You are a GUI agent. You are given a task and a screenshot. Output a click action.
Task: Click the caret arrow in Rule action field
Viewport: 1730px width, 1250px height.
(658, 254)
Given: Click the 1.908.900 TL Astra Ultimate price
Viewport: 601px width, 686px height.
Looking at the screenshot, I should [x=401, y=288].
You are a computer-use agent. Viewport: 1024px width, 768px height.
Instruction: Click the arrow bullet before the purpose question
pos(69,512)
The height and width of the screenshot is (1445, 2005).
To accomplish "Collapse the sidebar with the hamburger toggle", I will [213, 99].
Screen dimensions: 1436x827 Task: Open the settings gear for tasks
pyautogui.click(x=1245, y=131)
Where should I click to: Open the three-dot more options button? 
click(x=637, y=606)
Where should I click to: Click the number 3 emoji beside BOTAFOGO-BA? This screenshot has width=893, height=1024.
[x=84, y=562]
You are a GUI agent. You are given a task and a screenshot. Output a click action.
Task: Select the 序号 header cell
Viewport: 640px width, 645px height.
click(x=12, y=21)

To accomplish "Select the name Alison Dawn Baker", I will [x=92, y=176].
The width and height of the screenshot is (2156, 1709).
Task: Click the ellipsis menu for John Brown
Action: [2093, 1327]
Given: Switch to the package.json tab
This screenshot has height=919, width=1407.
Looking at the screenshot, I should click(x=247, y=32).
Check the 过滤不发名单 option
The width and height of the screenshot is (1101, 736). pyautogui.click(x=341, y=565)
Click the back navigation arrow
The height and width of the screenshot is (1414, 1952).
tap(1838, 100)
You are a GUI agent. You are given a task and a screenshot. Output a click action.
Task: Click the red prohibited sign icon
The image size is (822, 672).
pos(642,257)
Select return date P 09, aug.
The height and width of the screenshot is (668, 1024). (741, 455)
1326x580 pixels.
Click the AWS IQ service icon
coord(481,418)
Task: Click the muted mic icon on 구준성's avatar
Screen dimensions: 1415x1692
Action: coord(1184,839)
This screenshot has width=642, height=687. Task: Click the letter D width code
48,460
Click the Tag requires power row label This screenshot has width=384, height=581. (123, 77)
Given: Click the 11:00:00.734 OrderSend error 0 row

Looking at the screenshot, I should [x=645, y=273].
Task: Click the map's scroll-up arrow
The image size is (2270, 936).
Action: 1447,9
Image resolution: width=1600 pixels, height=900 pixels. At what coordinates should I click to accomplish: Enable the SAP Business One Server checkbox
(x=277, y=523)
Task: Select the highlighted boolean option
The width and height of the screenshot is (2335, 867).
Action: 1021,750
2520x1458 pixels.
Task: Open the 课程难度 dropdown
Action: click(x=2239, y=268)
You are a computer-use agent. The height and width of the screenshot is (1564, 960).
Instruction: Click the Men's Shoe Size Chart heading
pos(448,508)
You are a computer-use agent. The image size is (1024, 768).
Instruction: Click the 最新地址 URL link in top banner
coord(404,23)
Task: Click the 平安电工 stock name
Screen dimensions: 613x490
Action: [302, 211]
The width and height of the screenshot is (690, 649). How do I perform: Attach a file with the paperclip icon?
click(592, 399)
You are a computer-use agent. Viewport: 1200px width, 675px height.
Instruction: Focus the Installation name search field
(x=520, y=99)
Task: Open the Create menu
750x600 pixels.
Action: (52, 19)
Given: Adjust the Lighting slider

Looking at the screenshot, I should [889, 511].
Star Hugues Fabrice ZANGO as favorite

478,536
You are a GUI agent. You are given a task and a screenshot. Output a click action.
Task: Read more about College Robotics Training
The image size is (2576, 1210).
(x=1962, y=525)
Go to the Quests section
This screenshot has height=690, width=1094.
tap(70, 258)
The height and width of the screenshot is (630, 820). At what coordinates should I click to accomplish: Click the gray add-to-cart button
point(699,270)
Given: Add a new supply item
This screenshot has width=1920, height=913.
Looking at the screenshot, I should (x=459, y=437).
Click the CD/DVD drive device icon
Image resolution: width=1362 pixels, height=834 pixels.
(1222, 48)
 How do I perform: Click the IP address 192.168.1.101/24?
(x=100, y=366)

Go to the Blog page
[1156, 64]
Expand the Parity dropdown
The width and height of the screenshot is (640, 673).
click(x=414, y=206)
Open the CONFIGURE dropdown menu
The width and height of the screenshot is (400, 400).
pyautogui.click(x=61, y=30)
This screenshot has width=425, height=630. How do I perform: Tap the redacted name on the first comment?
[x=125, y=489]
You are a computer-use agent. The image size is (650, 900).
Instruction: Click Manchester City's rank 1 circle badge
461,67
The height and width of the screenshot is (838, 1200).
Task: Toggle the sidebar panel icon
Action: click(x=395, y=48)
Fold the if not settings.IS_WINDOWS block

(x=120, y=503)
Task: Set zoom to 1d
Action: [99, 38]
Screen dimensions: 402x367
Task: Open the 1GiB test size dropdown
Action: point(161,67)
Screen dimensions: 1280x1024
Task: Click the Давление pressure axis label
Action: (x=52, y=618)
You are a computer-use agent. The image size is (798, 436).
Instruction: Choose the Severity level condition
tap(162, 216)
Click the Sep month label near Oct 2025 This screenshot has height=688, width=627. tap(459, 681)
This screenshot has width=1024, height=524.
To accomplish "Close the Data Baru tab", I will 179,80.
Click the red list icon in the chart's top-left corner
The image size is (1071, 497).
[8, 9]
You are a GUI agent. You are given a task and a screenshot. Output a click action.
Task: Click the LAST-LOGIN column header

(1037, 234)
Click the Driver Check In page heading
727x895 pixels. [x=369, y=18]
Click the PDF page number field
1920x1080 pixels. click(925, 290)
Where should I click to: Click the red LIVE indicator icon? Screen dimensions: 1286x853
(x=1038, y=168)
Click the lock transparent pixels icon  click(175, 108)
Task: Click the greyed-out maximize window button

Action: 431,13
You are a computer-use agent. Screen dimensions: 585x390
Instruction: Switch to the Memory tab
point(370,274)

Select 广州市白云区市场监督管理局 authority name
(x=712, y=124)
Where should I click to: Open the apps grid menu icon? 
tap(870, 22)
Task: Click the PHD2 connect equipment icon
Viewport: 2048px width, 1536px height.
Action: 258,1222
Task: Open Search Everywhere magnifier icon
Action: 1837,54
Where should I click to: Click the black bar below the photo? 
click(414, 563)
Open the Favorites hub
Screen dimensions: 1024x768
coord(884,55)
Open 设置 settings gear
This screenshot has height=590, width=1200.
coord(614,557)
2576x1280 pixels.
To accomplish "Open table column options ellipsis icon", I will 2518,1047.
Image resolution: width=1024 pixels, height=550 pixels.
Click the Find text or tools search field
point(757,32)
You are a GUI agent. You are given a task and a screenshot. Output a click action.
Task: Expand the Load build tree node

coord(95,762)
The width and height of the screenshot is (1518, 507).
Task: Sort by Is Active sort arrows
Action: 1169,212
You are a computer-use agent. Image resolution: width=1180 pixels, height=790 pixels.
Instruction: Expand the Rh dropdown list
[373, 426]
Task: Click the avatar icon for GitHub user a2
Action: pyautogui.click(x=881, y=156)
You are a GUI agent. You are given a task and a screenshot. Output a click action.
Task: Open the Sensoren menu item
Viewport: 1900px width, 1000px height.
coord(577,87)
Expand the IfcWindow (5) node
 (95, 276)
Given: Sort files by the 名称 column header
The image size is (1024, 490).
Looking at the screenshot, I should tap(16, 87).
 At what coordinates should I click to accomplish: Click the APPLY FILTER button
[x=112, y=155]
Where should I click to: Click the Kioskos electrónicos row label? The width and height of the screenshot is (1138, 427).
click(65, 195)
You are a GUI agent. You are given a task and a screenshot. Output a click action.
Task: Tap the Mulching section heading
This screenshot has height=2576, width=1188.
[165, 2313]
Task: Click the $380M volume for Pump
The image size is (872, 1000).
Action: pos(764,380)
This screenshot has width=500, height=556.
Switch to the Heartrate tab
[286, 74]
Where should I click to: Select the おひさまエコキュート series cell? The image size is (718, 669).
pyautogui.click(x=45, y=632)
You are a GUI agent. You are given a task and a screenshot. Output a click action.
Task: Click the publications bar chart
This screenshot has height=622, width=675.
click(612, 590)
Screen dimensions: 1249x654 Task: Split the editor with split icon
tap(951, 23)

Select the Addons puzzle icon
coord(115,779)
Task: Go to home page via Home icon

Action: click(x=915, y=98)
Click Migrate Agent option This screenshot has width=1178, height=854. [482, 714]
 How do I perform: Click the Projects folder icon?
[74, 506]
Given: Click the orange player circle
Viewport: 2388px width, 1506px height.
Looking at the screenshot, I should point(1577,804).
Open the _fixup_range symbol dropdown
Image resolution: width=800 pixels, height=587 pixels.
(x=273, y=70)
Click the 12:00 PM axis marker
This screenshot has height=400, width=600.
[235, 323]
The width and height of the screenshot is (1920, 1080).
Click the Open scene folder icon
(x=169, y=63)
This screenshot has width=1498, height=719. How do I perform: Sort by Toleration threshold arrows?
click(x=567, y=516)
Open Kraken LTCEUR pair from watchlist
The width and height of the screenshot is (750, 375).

| Short exercise |
Extract and copy verbatim the lines starting with the line that contains "You are a computer-use agent. The image size is (650, 900)." and running through the line that contains "Action: click(x=395, y=48)".

| Reply to the exercise |
You are a computer-use agent. The image size is (650, 900).
Instruction: Click Manchester City's rank 1 circle badge
461,67
The height and width of the screenshot is (838, 1200).
Task: Toggle the sidebar panel icon
Action: click(x=395, y=48)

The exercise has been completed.